Admission characteristics and patient outcomes
Comorbidities are calculated by van Walraven Elixhauser score 13 (MIMIC-III) and Charlson Comorbidity Index 14 (MIMIC-IV, eICU-CRD). BMI was computed with the weight and height on admission, for each database.
Hospital-level (e.g., hospital size) and patient-specific admission characteristics (e.g., admission time) as well as patient-specific outcomes (e.g., in-hospital mortality) were recorded for each encounter.
Vital signs
Vital sign data were merged in accordance with Table 1. Temperature, blood pressure (both non-invasive and invasive), heart rate, respiratory rate, and SpO2 were extracted. These data were obtained from the chartevents and nursecharting tables of the original MIMIC and eICU databases, respectively. The prefix “vitals_” is used for each variable of this type, except for SpO2.
Laboratory test values
Common laboratory test values were merged within variable-specific time windows as noted. Measurements of the following categories were pulled: ABG (no prefix), complete blood count (“cbc_” prefix); coagulation (“coag_” prefix); basic metabolic panel (“bmp_” prefix); hepatic function panel (“hfp_” prefix); and other enzymes (“other_” prefix). In the MIMIC databases, all laboratory test data were collected from the original labevents table; in eICU-CRD, data were collected from the labs table.
Hourly SOFA scores
To characterize organ dysfunction and severity of illness, sequential organ failure assessment (SOFA) scores were used.15 SOFA scores for each dataset were calculated hourly. SOFA scores were extracted in the hour prior to the ABG to ensure that the latter has no impact on characterizing underlying organ dysfunction and thus avoid reverse causation (“sofa_past_” prefix). To quantify the impact of hypoxemia on organ dysfunction, subsequent SOFA scores were also extracted 24 hours after the ABG (“sofa_future_” prefix).
In the MIMIC databases, the publicly available derived table with hourly SOFA scores were used. In the eICU-CRD, we used an auxiliary query created by our team.
Data storage
The preprocessed dataset, meeting the defined inclusion / exclusion criteria, is stored on PhysioNet as a single comma separated value (CSV) file.
Descriptive analytics and technical validation
We now present the methodology followed to support the criteria we set to select patients and clean the data.

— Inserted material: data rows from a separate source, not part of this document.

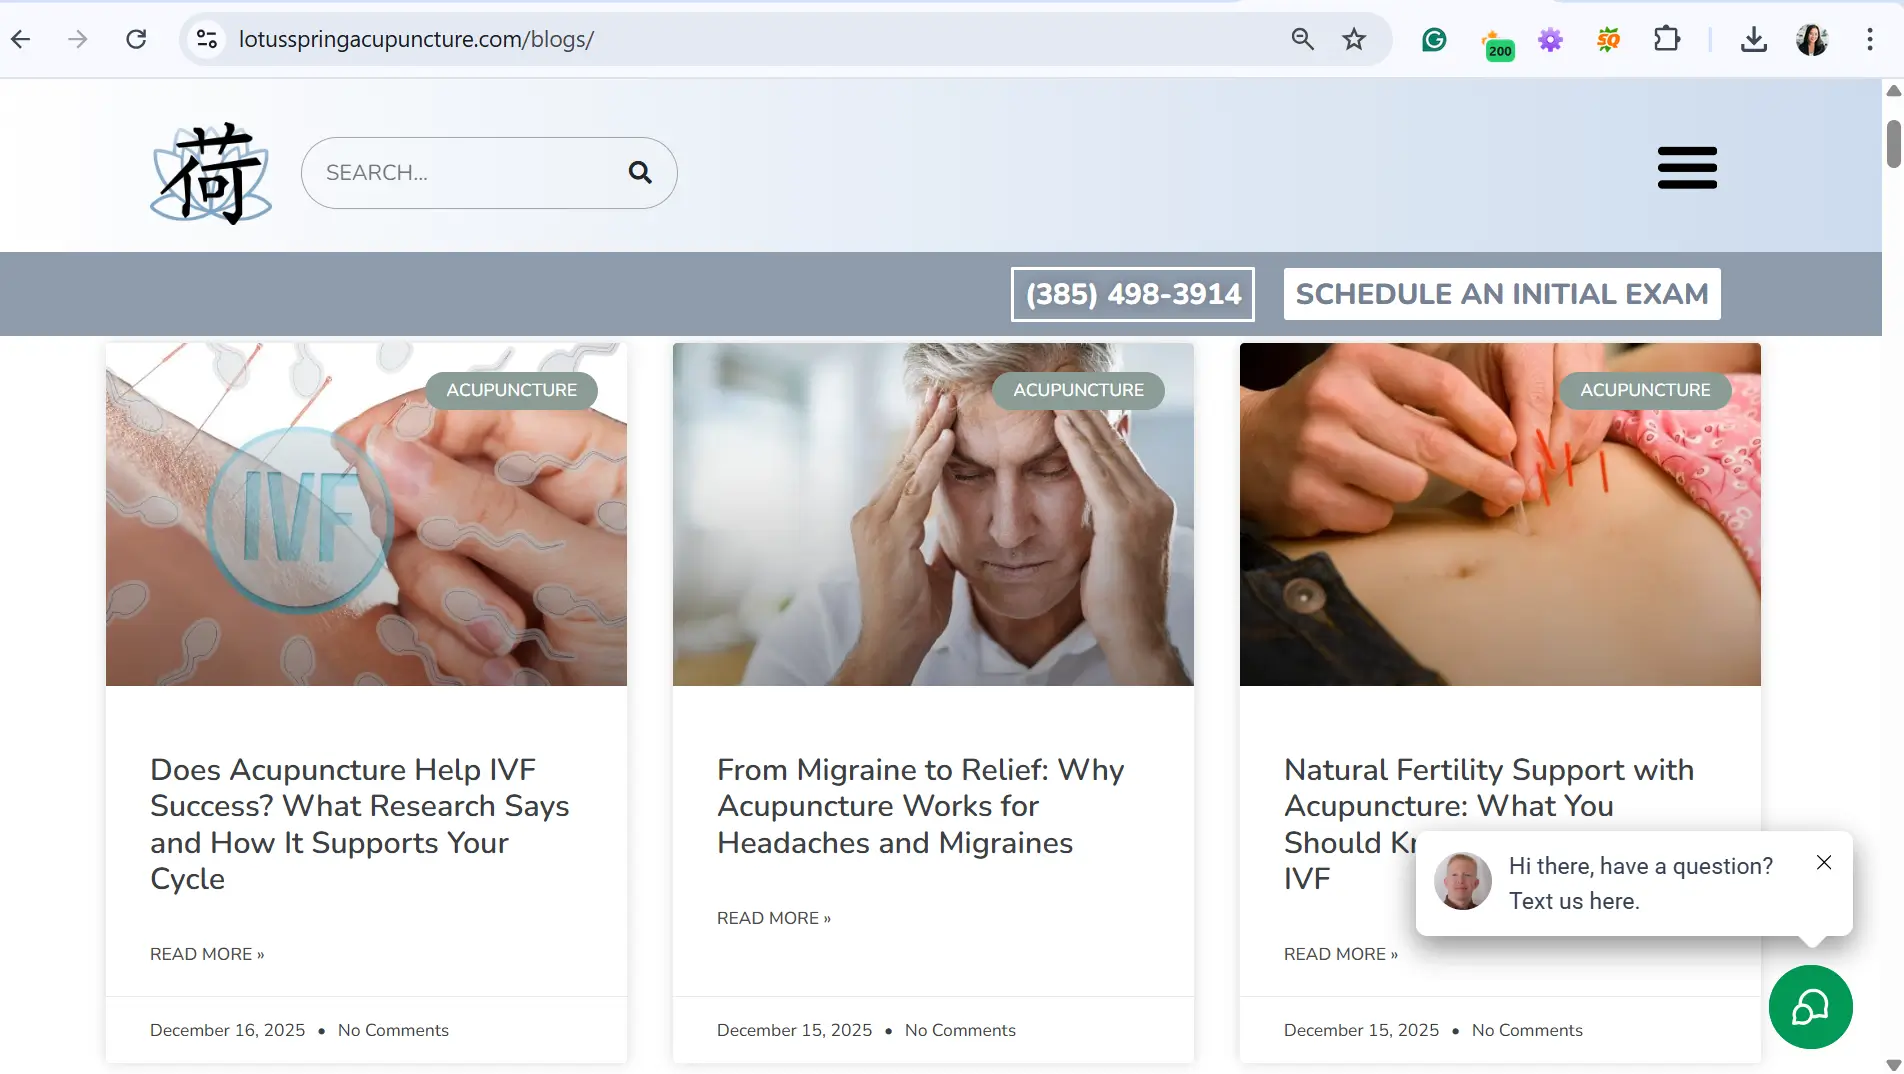Screen dimensions: 1904x1074
Task: Reload the page
Action: click(x=136, y=39)
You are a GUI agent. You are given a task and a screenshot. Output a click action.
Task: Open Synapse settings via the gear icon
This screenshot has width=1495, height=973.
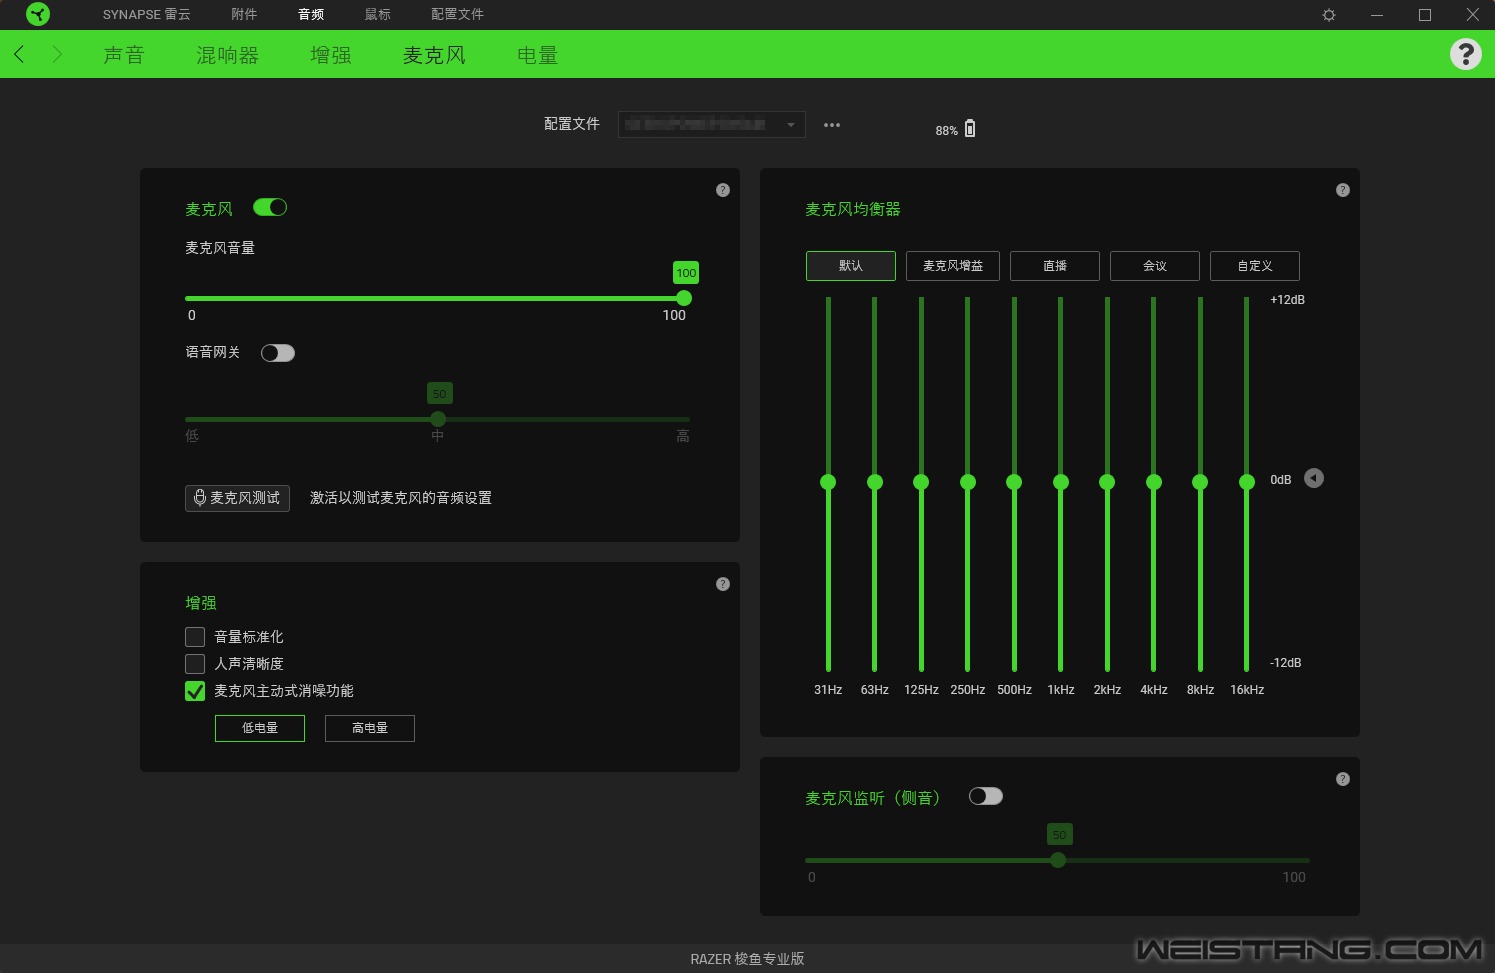1328,15
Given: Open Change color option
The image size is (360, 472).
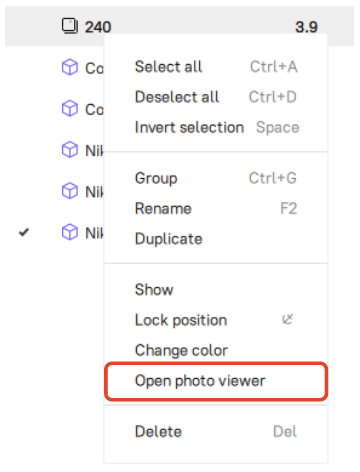Looking at the screenshot, I should coord(216,350).
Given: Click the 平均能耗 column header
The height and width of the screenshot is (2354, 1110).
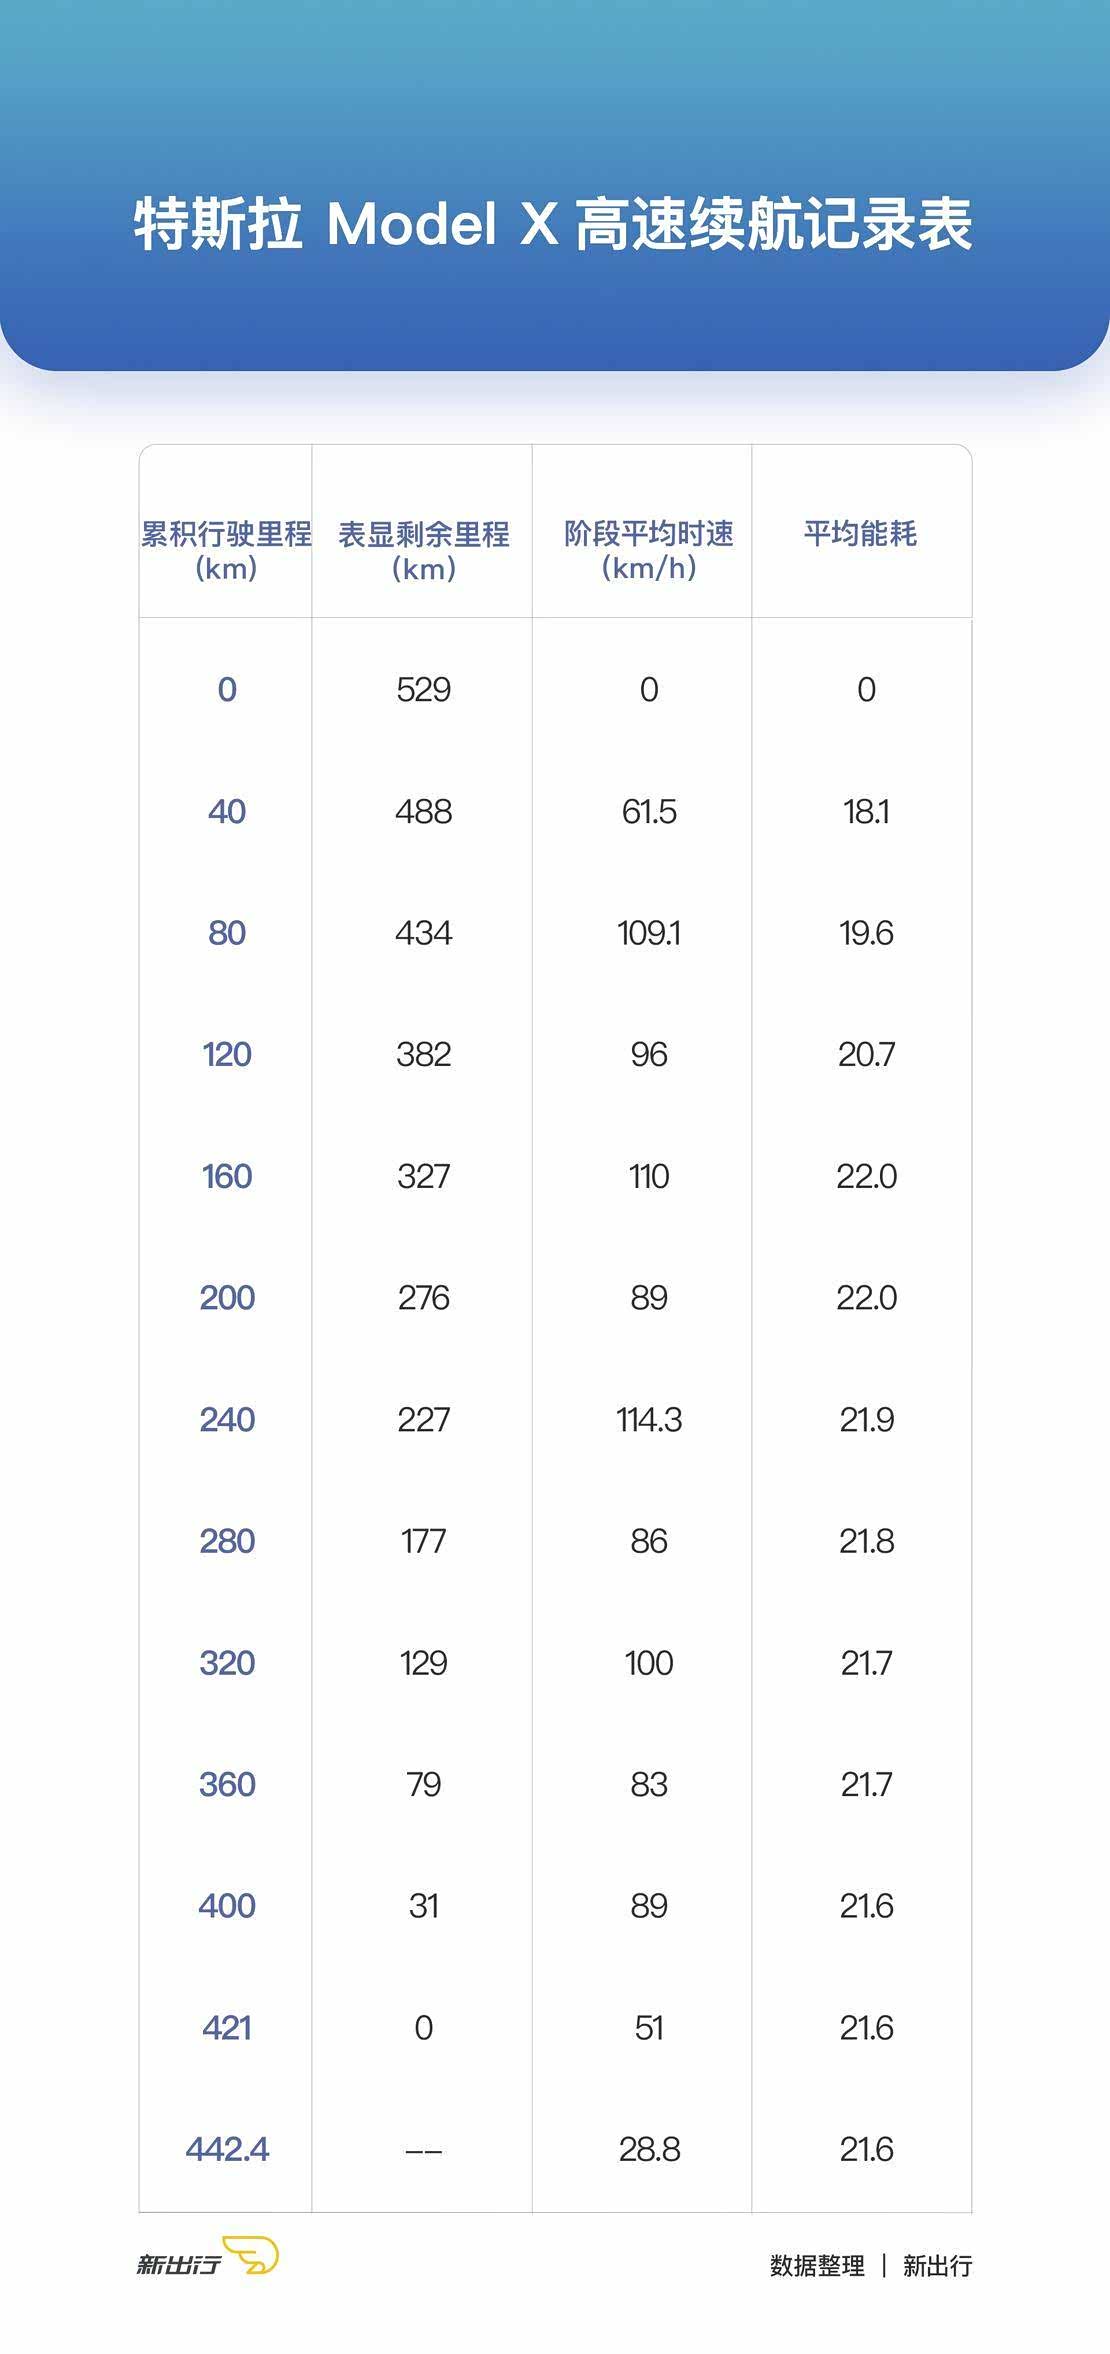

Flow diagrams depicting the application of inclusion and exclusion criteria to select our cohort were created and analyzed. At each exclusion step, we analyzed the composition of the patients who are dropped in terms of demographics.
We created descriptive tables highlighting patients’ characteristics across source databases; race and ethnicity; and hidden hypoxemia – when SpO2 ≥ 88% but SaO2< 88%, as defined by Wong et al. 2 The tableone package was used. 16
We employed Modified Bland-Altman plots, based on the methodology proposed by Wong et al. 2, to evaluate the agreement between SaO2and SpO2 measurements. We assessed the calibration performance across two different time window sizes — 5 and 30 minutes — to justify our final selection of a 5-minute window. Moreover, we conducted separate analyses across racial and ethnic groups to highlight disparities in calibration accuracy.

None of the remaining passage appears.